Mai El-Sadany is the Managing Director and Legal and Judicial Director at TIMEP. She is a human rights lawyer with a focus on the Middle East and North Africa (MENA) region. Mai’s published work has appeared in outlets from The Washington Post to the World Policy Journal and has focused on making some of the most pressing legal, accountability, and transitional justice issues across the MENA region more accessible for a policy audience. Mai has previously worked at the International Center for Not-for-Profit Law, Robert F. Kennedy Human Rights, and the Carnegie Endowment for International Peace. She is currently a member of the Working Group on Egypt, a bipartisan group of foreign affairs experts formed in 2010 to advocate for more principled U.S. policies toward Egypt.
Sarine Karajerjian is the Program Director of the Environmental Politics program at the Arab Reform Initiative (ARI).Prior to working at ARI, she worked for 15 years at the AUB’s Issam Fares Institute for Public Policy and International Affairs since the Institute’s inception. Her previous work covered strategic management, fundraising and outreach, and partnerships and grants management. She is currently pursuing a PhD in Anthropology at the Ecole des Hautes Etudes en Sciences Sociales (EHESS) in Paris and writing her dissertation on the exile and trauma of Syrian refugee women in Beirut. She holds a Masters’ degree in Environmental Policy Planning and a Bachelor of Science in Environmental Health from AUB.

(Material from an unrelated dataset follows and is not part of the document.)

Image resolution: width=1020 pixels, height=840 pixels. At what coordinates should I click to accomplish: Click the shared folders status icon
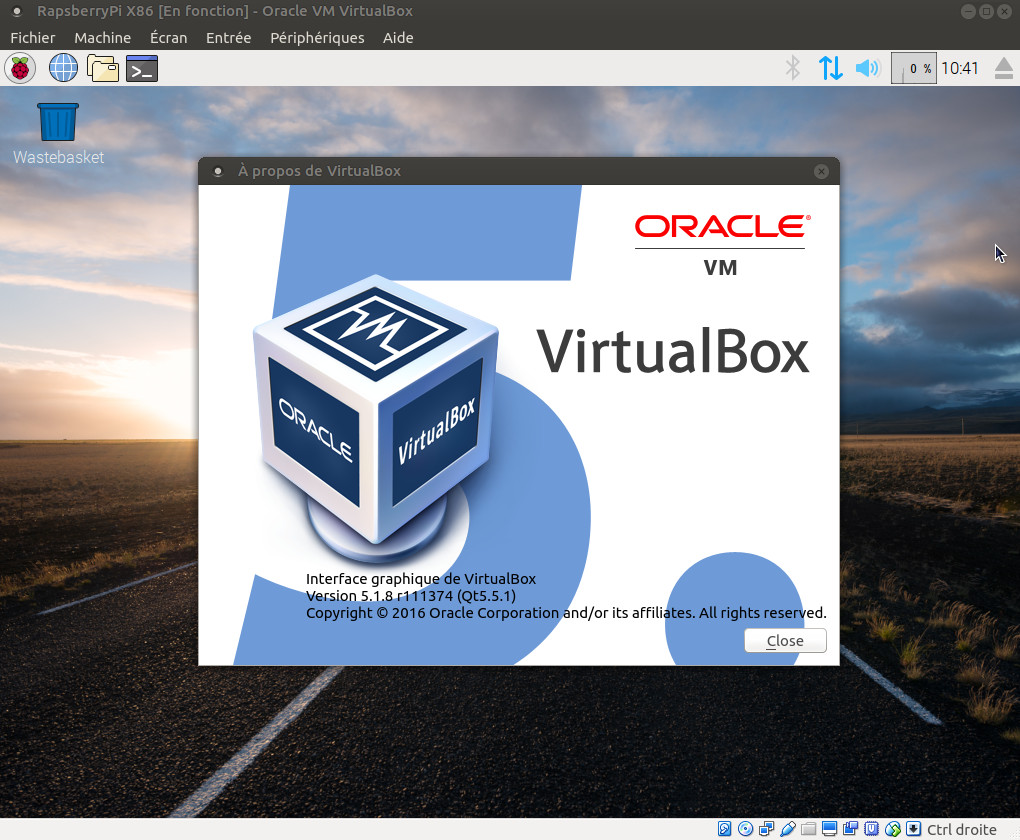point(809,829)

Hajar is a sustainability expert and a climate advocate, with over 15 years of experience in water operations and CSR management. As of July 2021, she was appointed as the executive director of the Mediterranean Climate House Foundation. In addition, Hajar has contributed and continues to be involved in the development of national and regional networks for policy monitoring and advocacy on climate and sustainable development, both at local and regional levels, including the Moroccan Alliance for Climate and Sustainable Development (AMCDD) and Climate Action Network Arab World. She is a co-founder and was formerly president of the Mediterranean Youth Climate Network (MYCN). Hajar is a co-founder of the Imal Initiative for Climate and Development, the independent non-profit North African climate-focused think tank headquartered in Morocco. She also joined the MENA urban sustainability non-profit Carboun as its Mediterranean coordinator to monitor and promote cities' sustainability.

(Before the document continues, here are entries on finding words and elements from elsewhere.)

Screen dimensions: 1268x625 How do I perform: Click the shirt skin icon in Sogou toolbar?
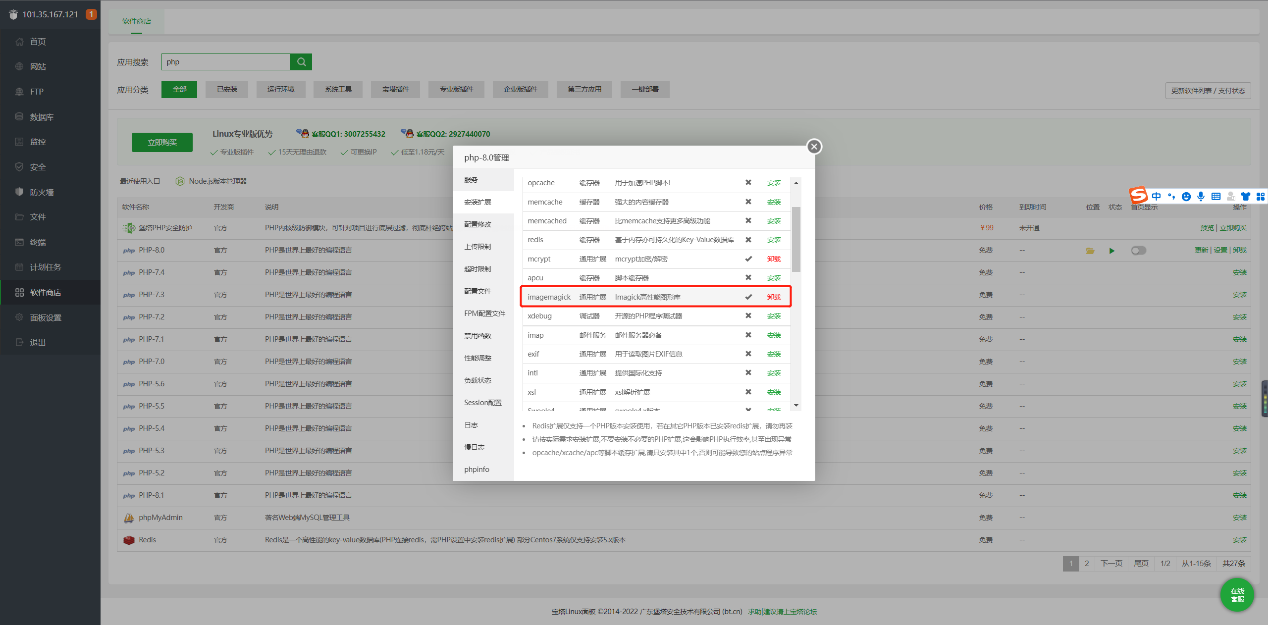(x=1245, y=196)
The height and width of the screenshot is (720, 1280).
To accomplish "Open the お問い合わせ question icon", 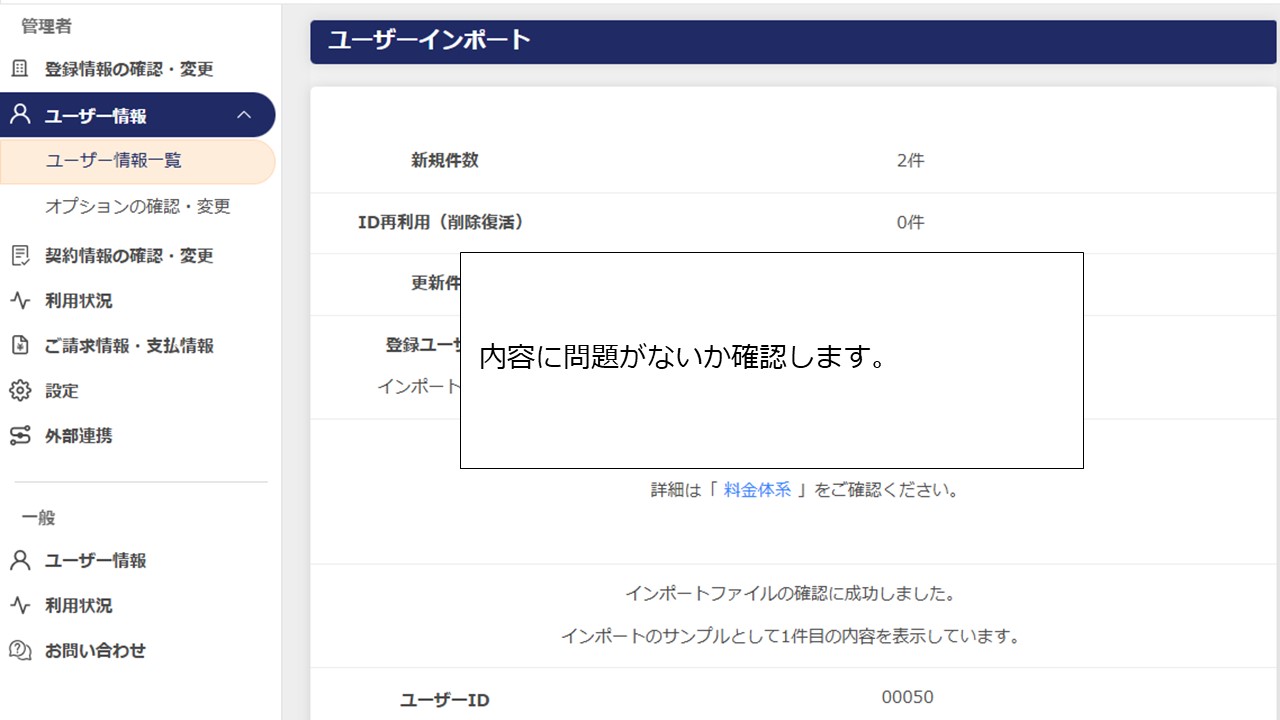I will (17, 650).
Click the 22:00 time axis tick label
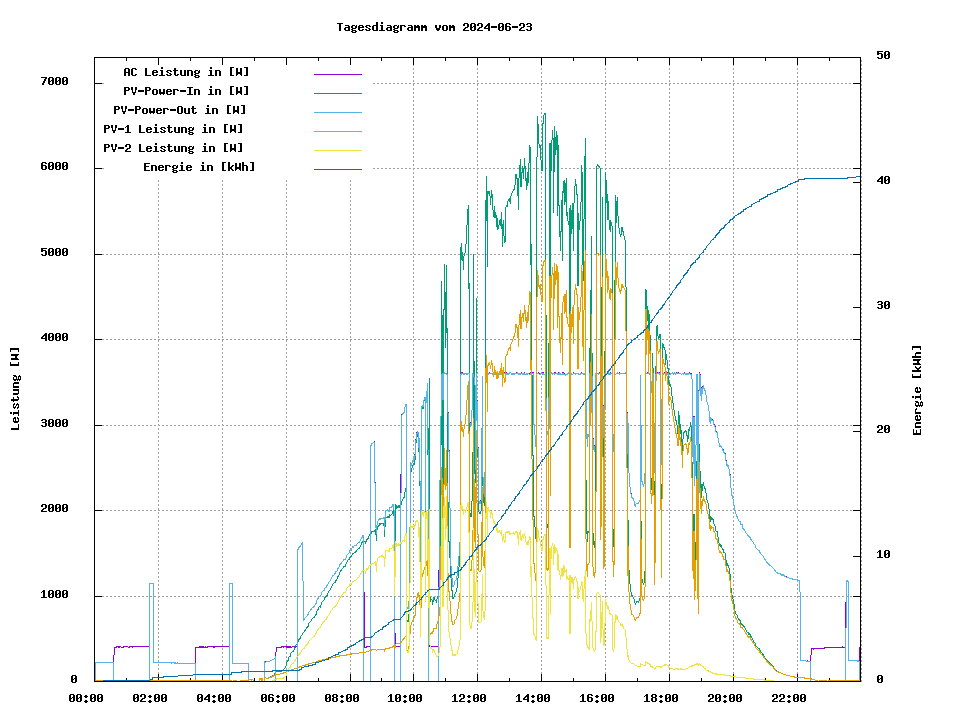 788,698
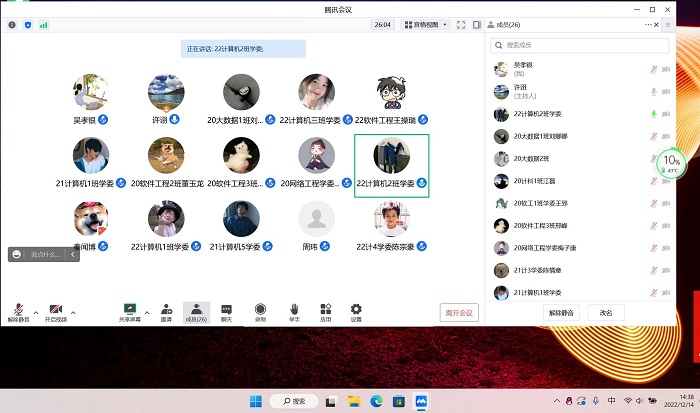Raise hand using the 举手 icon
This screenshot has width=700, height=413.
[x=294, y=310]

Mohammed Mahmoud is the Director of the Climate and Water Program and a senior fellow at the Middle East Institute. His areas of expertise include climate change adaptation, water policy analysis, and scenario planning. Mohammed has held leadership positions in several organizations, most recently as chair of the Water Utility Climate Alliance. Prior to that, Mohammed was president of the North American Weather Modification Council. Mohammed’s professional accomplishments include negotiating and formalizing a 10-year multi-state cloud seeding funding agreement between seven Colorado River Basin states, developing and implementing the first ever climate adaptation plan for a multi-county water district in Arizona, and helping secure a 1.1 million dollar grant from NASA for Arizona State University to study the impacts of climate change on the hydrology of the western United States. Mohammed has conducted water-management research and work for the Middle East and North Africa region; most extensively on the Nile River Basin. Mohammed’s other water management work in the region explored formalizing the administration of Saudi Arabia’s groundwater resources by using other established groundwater management frameworks as application templates, such as Arizona’s 1980 Groundwater Management Code.